= Task directions =
List every line of the listing below that contains the word "link", copying each such line in full.

= Stored rows =
········

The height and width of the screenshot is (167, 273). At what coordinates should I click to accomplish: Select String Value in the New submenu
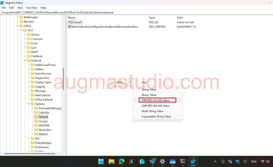149,90
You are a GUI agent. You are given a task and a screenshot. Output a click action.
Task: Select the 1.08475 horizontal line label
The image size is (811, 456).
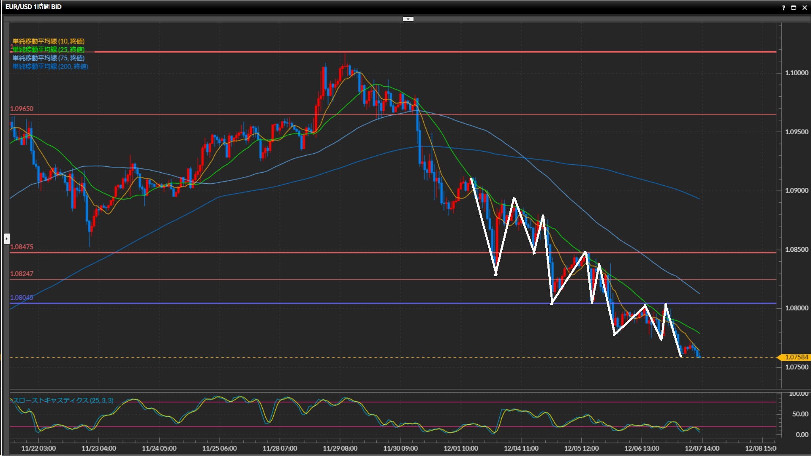22,247
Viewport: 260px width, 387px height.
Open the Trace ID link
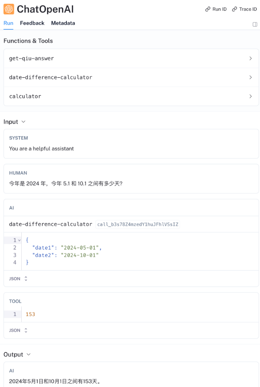[x=245, y=9]
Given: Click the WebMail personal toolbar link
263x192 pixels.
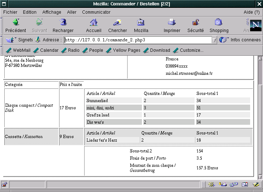Looking at the screenshot, I should click(18, 50).
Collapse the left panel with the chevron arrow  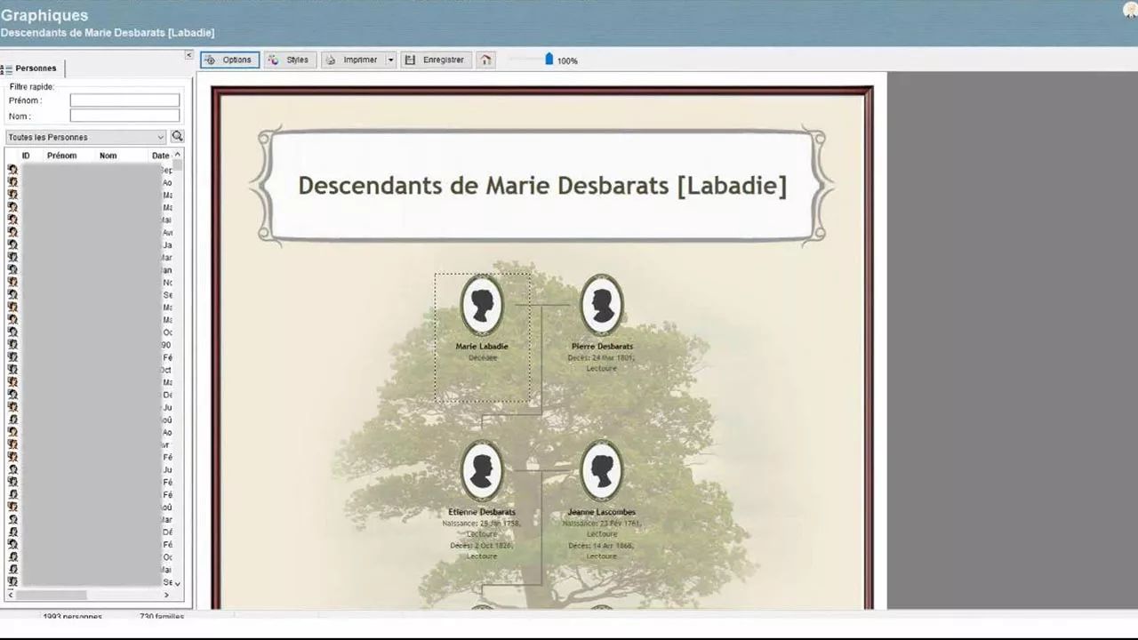coord(188,54)
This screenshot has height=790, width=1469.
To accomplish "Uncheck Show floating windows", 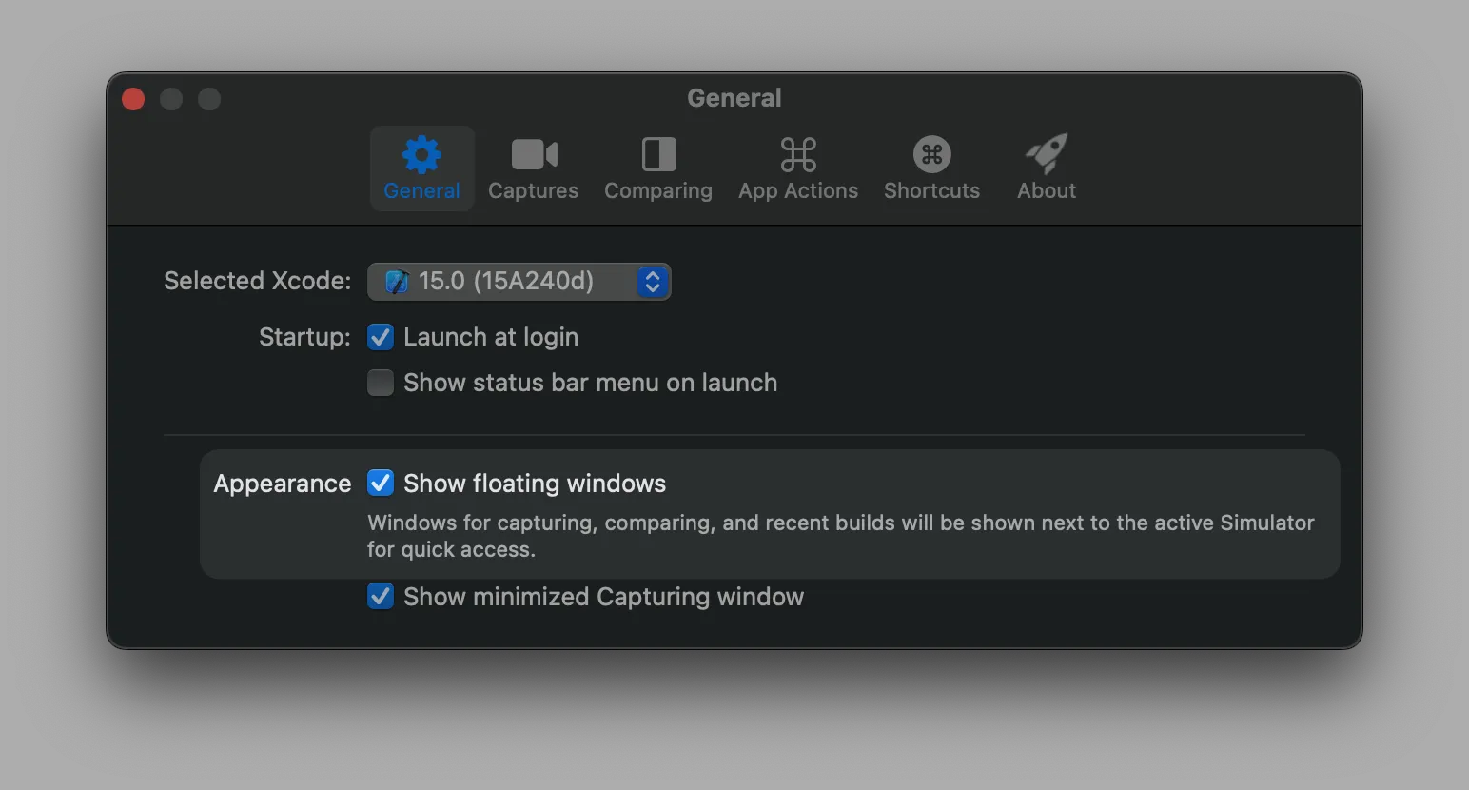I will 381,484.
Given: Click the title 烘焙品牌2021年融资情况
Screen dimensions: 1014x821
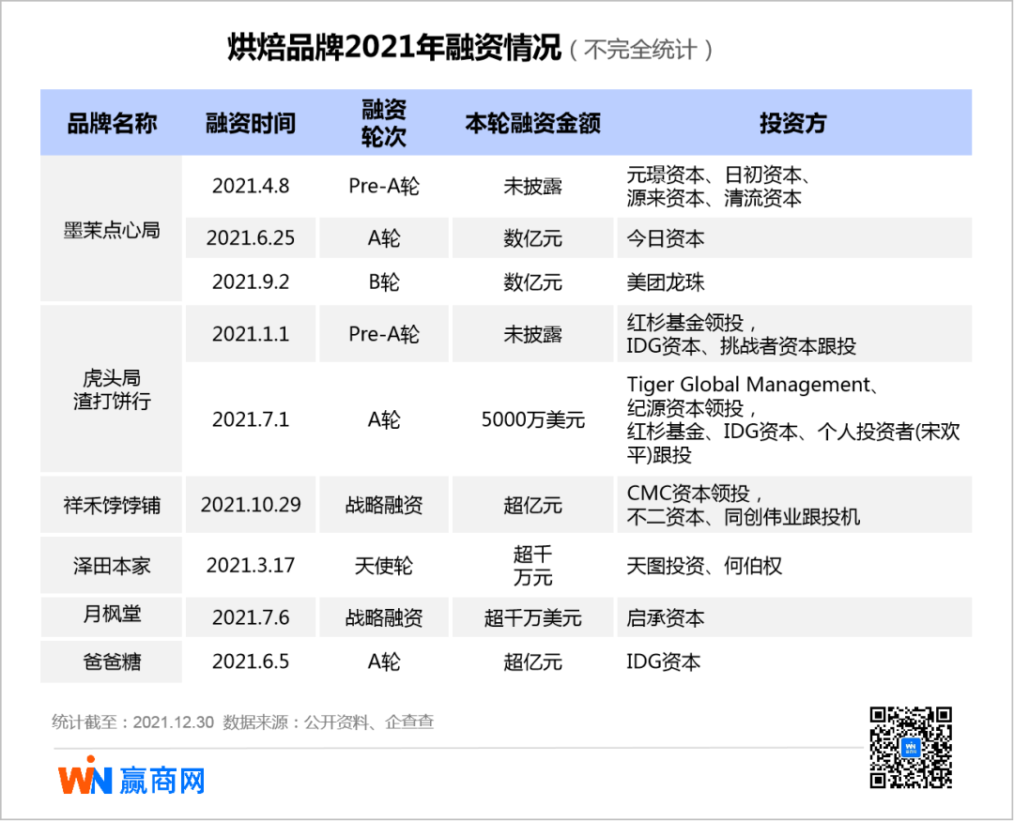Looking at the screenshot, I should [394, 48].
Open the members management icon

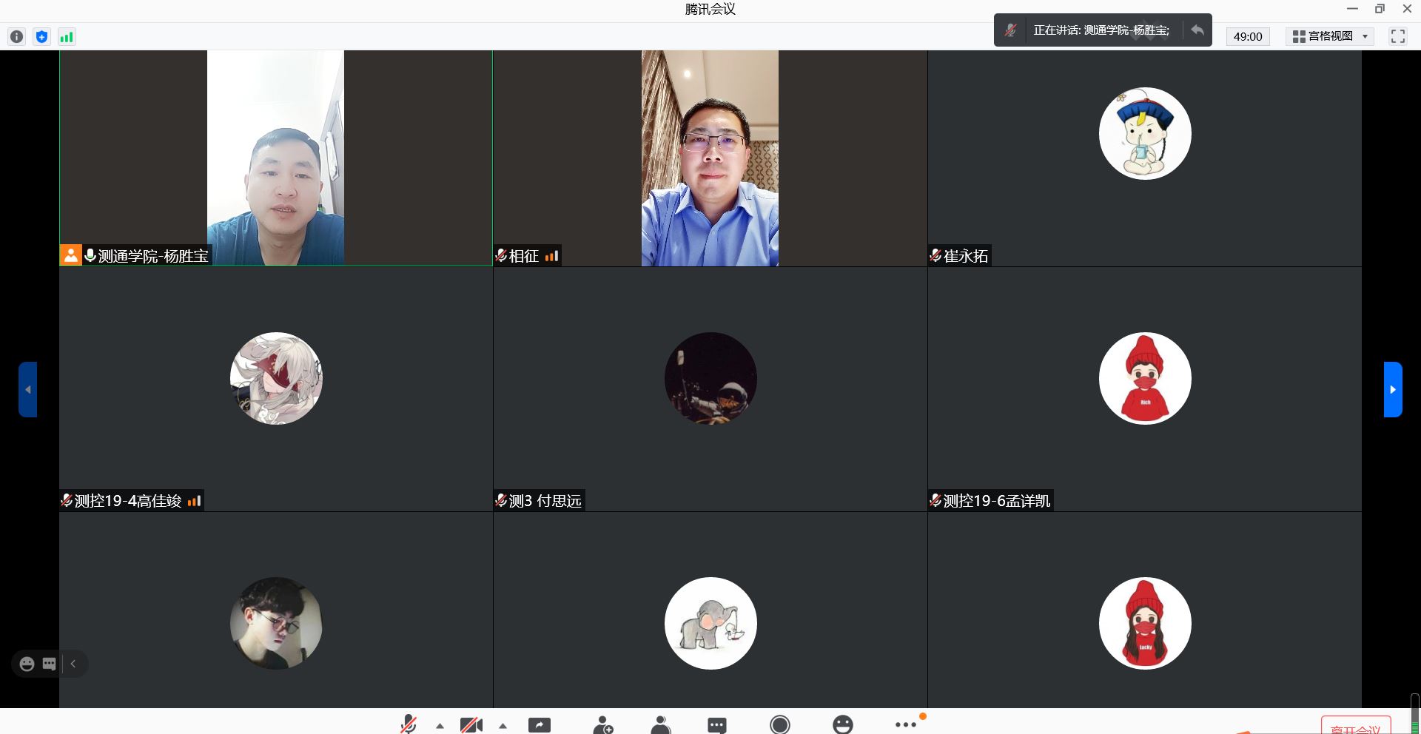(660, 725)
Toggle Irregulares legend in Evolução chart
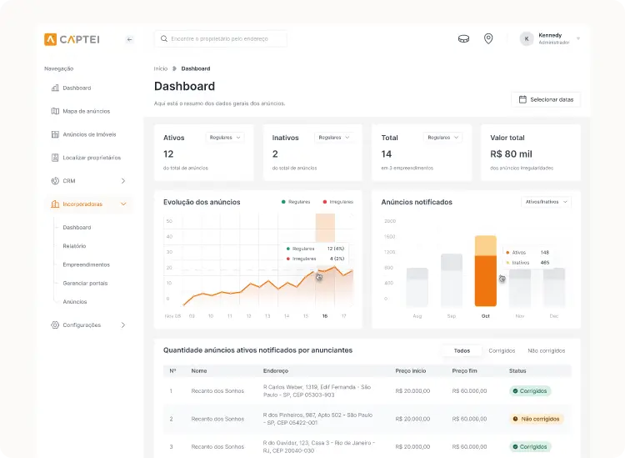 tap(338, 202)
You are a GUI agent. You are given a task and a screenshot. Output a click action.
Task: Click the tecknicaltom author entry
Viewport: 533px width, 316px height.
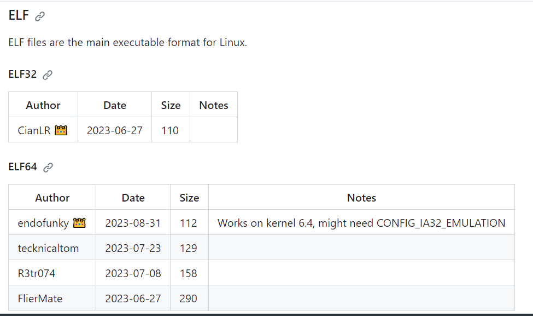tap(48, 248)
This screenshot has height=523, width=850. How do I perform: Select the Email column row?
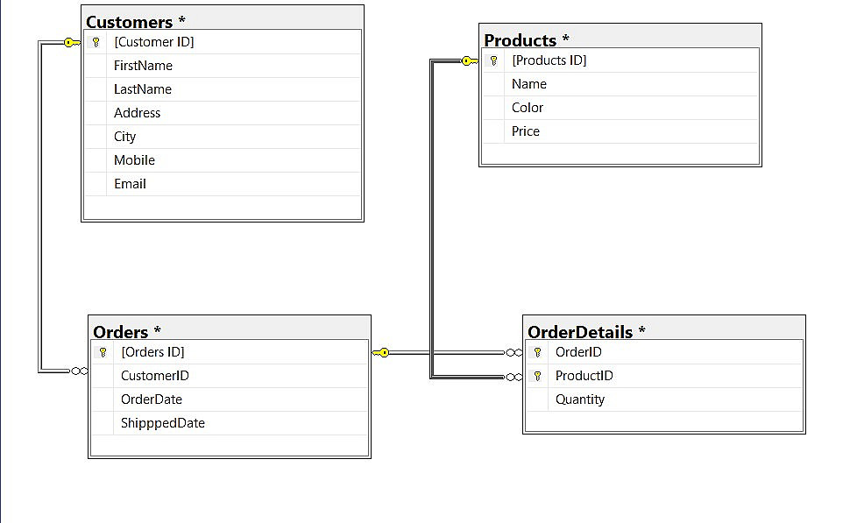130,184
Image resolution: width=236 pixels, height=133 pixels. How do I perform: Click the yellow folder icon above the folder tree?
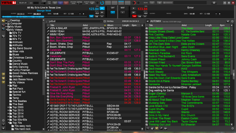pyautogui.click(x=3, y=20)
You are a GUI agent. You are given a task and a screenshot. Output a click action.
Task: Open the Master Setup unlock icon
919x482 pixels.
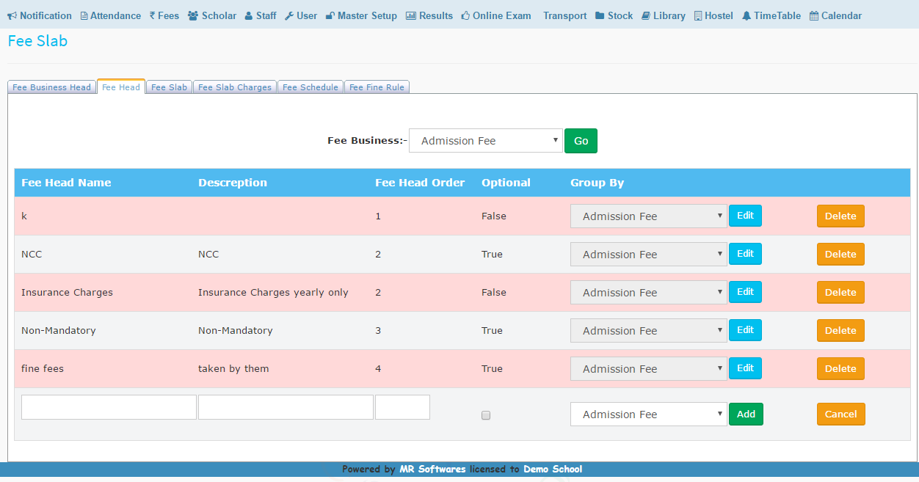click(330, 16)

········

= The result =
Open the Trace ID link
Given: Click the WebMail personal toolbar link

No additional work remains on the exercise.